··· STUDY MATERIAL ···

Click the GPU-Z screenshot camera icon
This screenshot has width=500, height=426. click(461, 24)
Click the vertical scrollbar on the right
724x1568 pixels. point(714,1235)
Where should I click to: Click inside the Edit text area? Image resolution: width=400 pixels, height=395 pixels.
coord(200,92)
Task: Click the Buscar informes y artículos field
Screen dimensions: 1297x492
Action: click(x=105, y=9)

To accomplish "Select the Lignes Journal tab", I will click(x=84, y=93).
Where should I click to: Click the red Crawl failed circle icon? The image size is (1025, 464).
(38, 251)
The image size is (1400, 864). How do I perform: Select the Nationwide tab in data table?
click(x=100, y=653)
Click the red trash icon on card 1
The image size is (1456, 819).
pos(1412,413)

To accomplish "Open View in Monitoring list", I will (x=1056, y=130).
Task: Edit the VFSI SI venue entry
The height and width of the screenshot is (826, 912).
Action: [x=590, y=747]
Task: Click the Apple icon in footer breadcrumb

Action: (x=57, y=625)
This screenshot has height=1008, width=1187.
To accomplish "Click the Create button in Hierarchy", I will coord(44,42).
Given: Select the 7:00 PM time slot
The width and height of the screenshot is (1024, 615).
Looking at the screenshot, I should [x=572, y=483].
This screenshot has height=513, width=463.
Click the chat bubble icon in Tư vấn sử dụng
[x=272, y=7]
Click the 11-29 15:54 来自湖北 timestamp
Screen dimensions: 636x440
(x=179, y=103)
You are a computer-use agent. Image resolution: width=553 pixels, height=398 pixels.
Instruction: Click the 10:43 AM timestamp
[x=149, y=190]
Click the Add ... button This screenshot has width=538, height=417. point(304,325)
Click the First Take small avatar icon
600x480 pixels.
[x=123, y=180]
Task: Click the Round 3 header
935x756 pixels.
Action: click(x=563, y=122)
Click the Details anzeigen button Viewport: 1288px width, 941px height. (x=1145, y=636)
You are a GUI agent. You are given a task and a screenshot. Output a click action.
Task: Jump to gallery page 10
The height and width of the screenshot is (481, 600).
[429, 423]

···

ABOUT THIS TASK: Copy out the records above exactly.

YOUR SOLUTION:
Click the GPU-Z screenshot camera icon
This screenshot has width=500, height=426. click(461, 24)
Click the vertical scrollbar on the right
724x1568 pixels. point(714,1235)
Where should I click to: Click inside the Edit text area? Image resolution: width=400 pixels, height=395 pixels.
coord(200,92)
Task: Click the Buscar informes y artículos field
Screen dimensions: 1297x492
Action: click(x=105, y=9)

To accomplish "Select the Lignes Journal tab", I will click(x=84, y=93).
Where should I click to: Click the red Crawl failed circle icon? The image size is (1025, 464).
(38, 251)
The image size is (1400, 864). How do I perform: Select the Nationwide tab in data table?
click(x=100, y=653)
Click the red trash icon on card 1
The image size is (1456, 819).
pos(1412,413)

To accomplish "Open View in Monitoring list", I will (x=1056, y=130).
Task: Edit the VFSI SI venue entry
The height and width of the screenshot is (826, 912).
Action: [x=590, y=747]
Task: Click the Apple icon in footer breadcrumb

Action: (x=57, y=625)
This screenshot has height=1008, width=1187.
To accomplish "Click the Create button in Hierarchy", I will coord(44,42).
Given: Select the 7:00 PM time slot
The width and height of the screenshot is (1024, 615).
Looking at the screenshot, I should [x=572, y=483].
This screenshot has height=513, width=463.
Click the chat bubble icon in Tư vấn sử dụng
[x=272, y=7]
Click the 11-29 15:54 来自湖北 timestamp
Screen dimensions: 636x440
(x=179, y=103)
You are a computer-use agent. Image resolution: width=553 pixels, height=398 pixels.
Instruction: Click the 10:43 AM timestamp
[x=149, y=190]
Click the Add ... button This screenshot has width=538, height=417. point(304,325)
Click the First Take small avatar icon
600x480 pixels.
[x=123, y=180]
Task: Click the Round 3 header
935x756 pixels.
Action: click(x=563, y=122)
Click the Details anzeigen button Viewport: 1288px width, 941px height. (x=1145, y=636)
You are a GUI agent. You are given a task and a screenshot. Output a click action.
Task: Jump to gallery page 10
The height and width of the screenshot is (481, 600).
[429, 423]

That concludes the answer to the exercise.